(The Root) — Popular culture is infamous for borrowing — and sometimes outright stealing — elements from a subculture and transforming them into something completely stripped of its origins. But it is still surprising to see how the current viral video craze called the Harlem Shake has managed to almost completely supplant a vibrant form of African-American dance that was born and bloomed in Harlem.
Harry Rodrigues, the 23-year-old Brooklyn, N.Y.-based producer known as Baauer, released a song called "Harlem Shake" in 2012. The tune became popular with enthusiasts of the rising electronic dance music genre known as trap, itself inspired by the early aughts productions of Atlanta rappers. But "Harlem Shake" didn't receive mainstream attention until a comic called Filthy Frank used the song for a YouTube video that has now received more than 4.6 million views since it was posted on Feb. 2. Frank and friends donned Power Rangers suits and did their own herky moves to the frenetic pace of the song, really going nuts when the biggest beat drops. The genuinely silly video went viral almost instantly, and within a week there were countless copycat videos filmed in offices across America.
But hip-hop fans knew that the dance they were seeing in these new videos was not at all like the Harlem Shake dance that has been around for more than 30 years. Al B, a man who used to dance during breaks at the Entertainer's Basketball Classic at Rucker Park in Harlem beginning in 1981, has gotten much of the Internet credit for inventing the original Harlem Shake, a dance characterized by wild jerking of the arms and upper body. At one point, it was referred to as the "Albee."
In a barely comprehensible 2003 interview with basketball website InsideHoops.com, Al B says the dance originated with mummies in Egypt, who shook because they didn't have freedom to use their limbs. "It was a drunken dance, you know, from the mummies, in the tombs," he asserted. "That's what the mummies used to do. They was all wrapped up and taped up. So they couldn't really move, all they could do was shake."
There's also a now-conventional anecdote that the dance is an adaptation of an Ethiopian groove called Eskita. While this lineage may be tough to prove, it, too, has taken on a viral life, inspiring videos of Ethiopians doing their traditional dance to the tune of Baauer's song.

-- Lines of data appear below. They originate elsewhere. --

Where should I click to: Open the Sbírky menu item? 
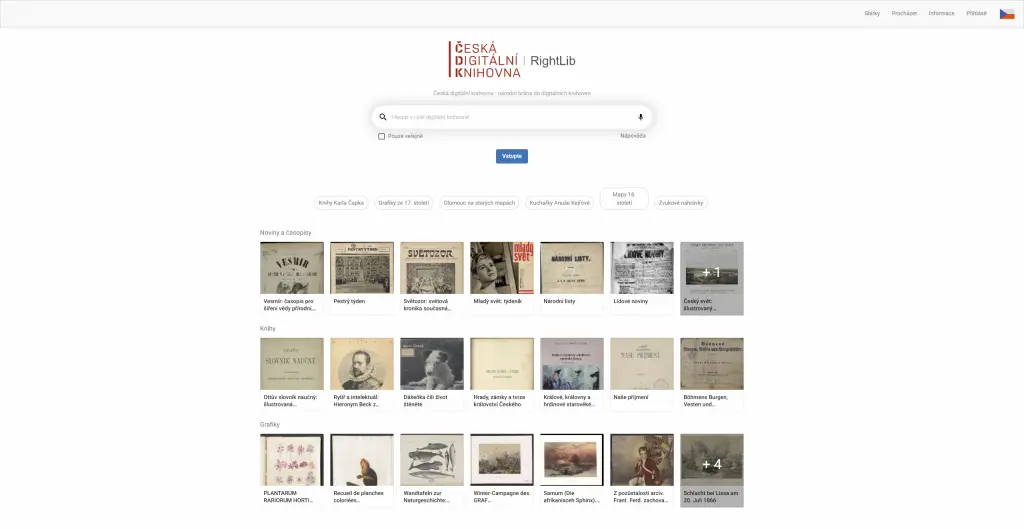(872, 14)
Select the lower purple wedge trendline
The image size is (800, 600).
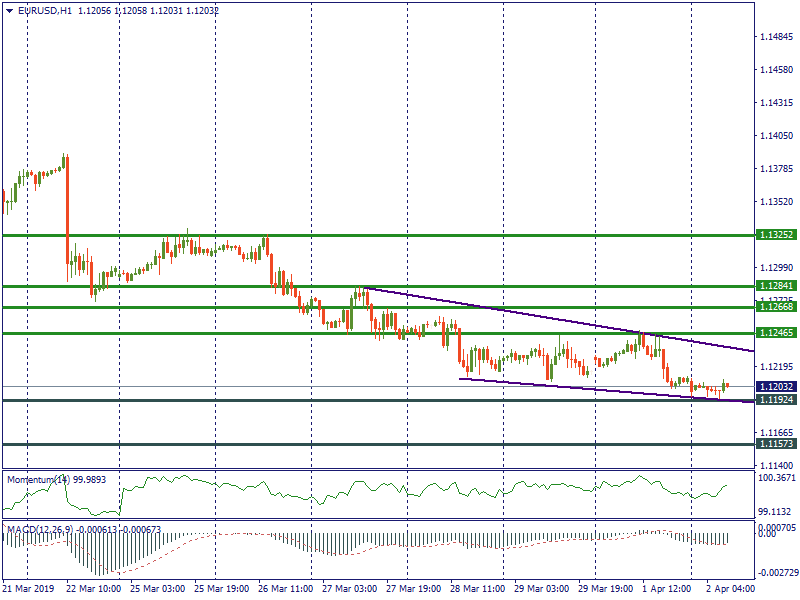[x=600, y=389]
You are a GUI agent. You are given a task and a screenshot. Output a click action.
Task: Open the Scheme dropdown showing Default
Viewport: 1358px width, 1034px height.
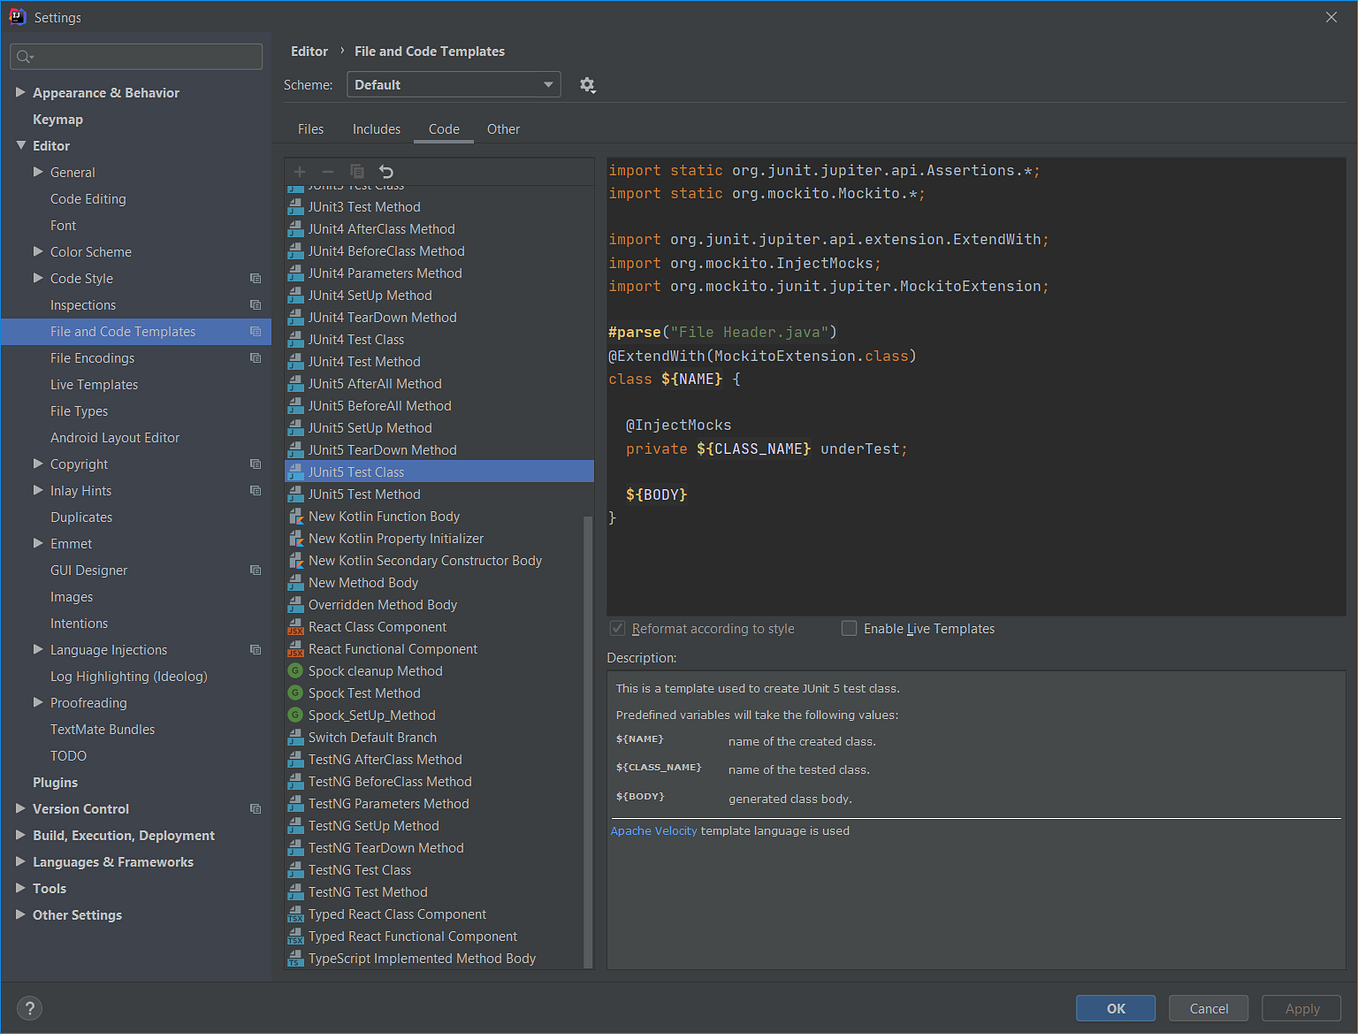tap(453, 84)
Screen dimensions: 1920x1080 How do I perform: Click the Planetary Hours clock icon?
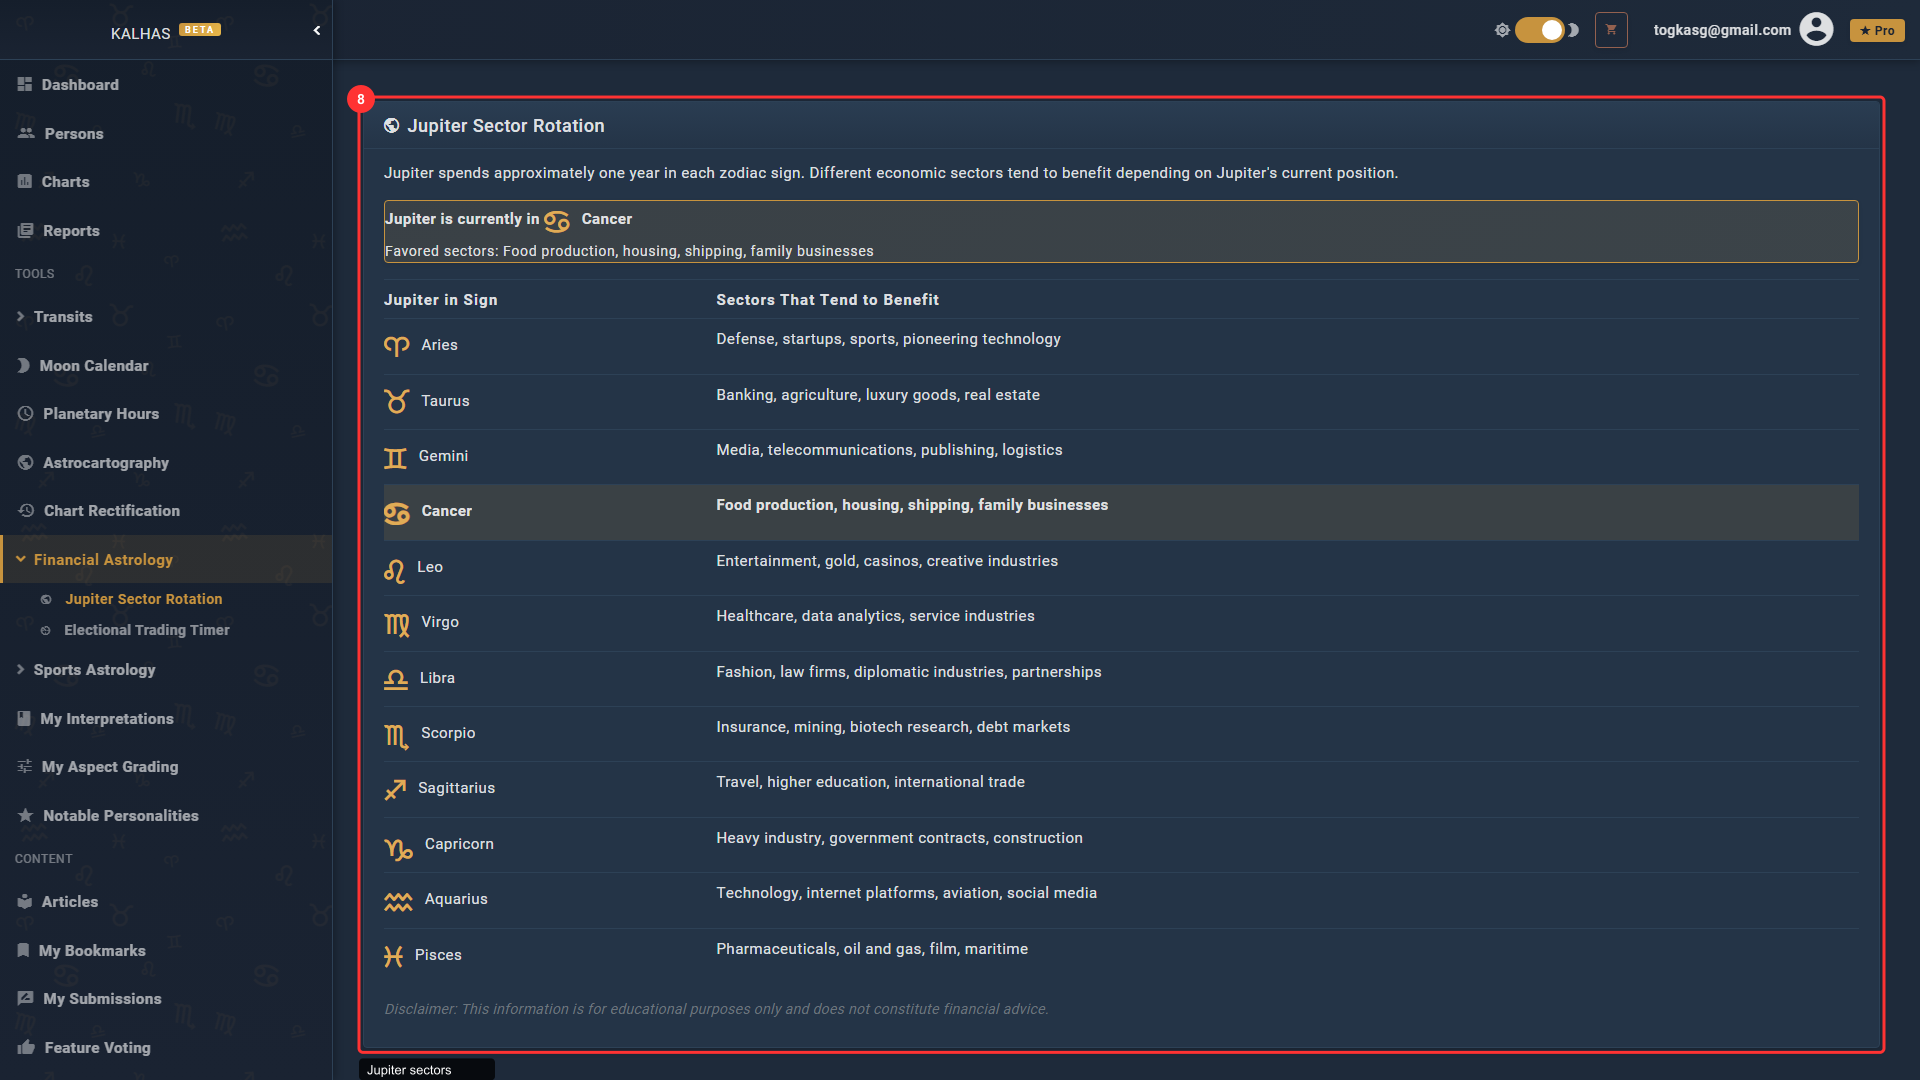click(x=26, y=414)
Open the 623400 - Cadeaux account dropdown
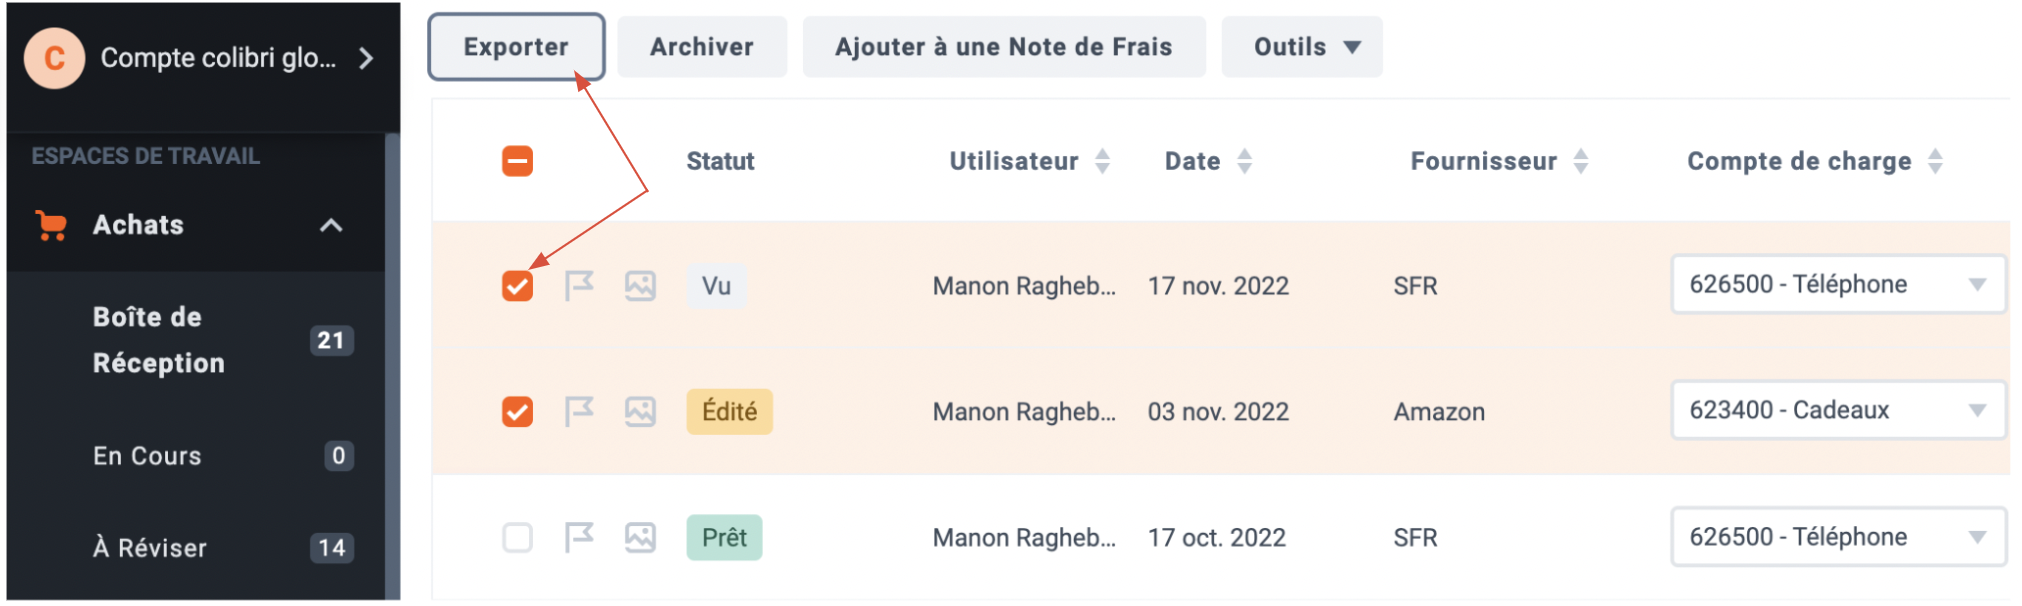2022x606 pixels. tap(1838, 410)
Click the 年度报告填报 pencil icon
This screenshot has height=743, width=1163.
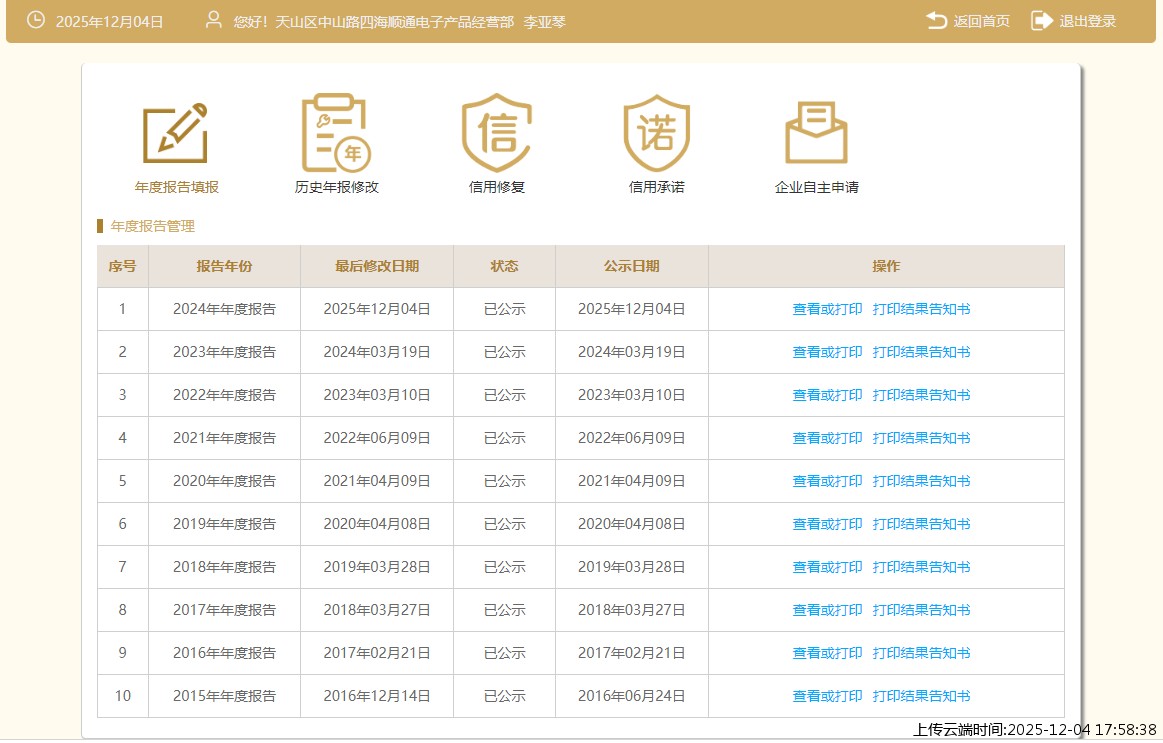coord(176,133)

Credit for bringing the first Harlem Shake into national households might be due to dancer and choreographer Moetion, who taught the moves to dancers for 2001 videos by G Dep ("Let's Get It"), Eve ("Who's That Girl"), and Jadakiss ("Put Your Hands Up") — though he is reportedly from the Bronx, N.Y. A trailer to a documentary that may or may not have ever emerged called Shake Down, featuring Moetion, popped up online in 2006. In the clip, Moetion acknowledges that Al B may be recognized as doing a form of the dance in the 1980s but makes a case that he actually brought it to the masses.
A wave of declaring the meme dead happened just 10 days after its inception, when Al Roker, Matt Lauer and their cohorts busted out the dance on the Today Show on Feb. 12. A copy of the clip was posted to YouTube under the moniker of "The last Harlem Shake," and Today was singled out as a "meme killer" by the Daily Beast.
If this wave starts to wind down, the original Harlem Shake may be able to be reestablished in its proper light, and the originality displayed in so-called shake cyphers can get its due. And though the co-opting happened quite by accident, the damage may already be irreversible, as it has been all but stripped of its cultural context and meaning. Once fighting video game characters and Peanuts characters are doing a dance, it's time to go back to the drawing board.
Meanwhile, the creator of the video that sparked this current Harlem Shake viral outbreak is excited to have clocked more than 4.6 million views and earned 100,000 new subscribers to his YouTube channel over the past two weeks. But, as he announced in a video on Feb. 12, he's more than ready to distance himself from the craze.
"While it's cool to be Ground Zero and all," Filthy Frank said in the video, "I really don't give a ball sack anymore, so we can move on from that."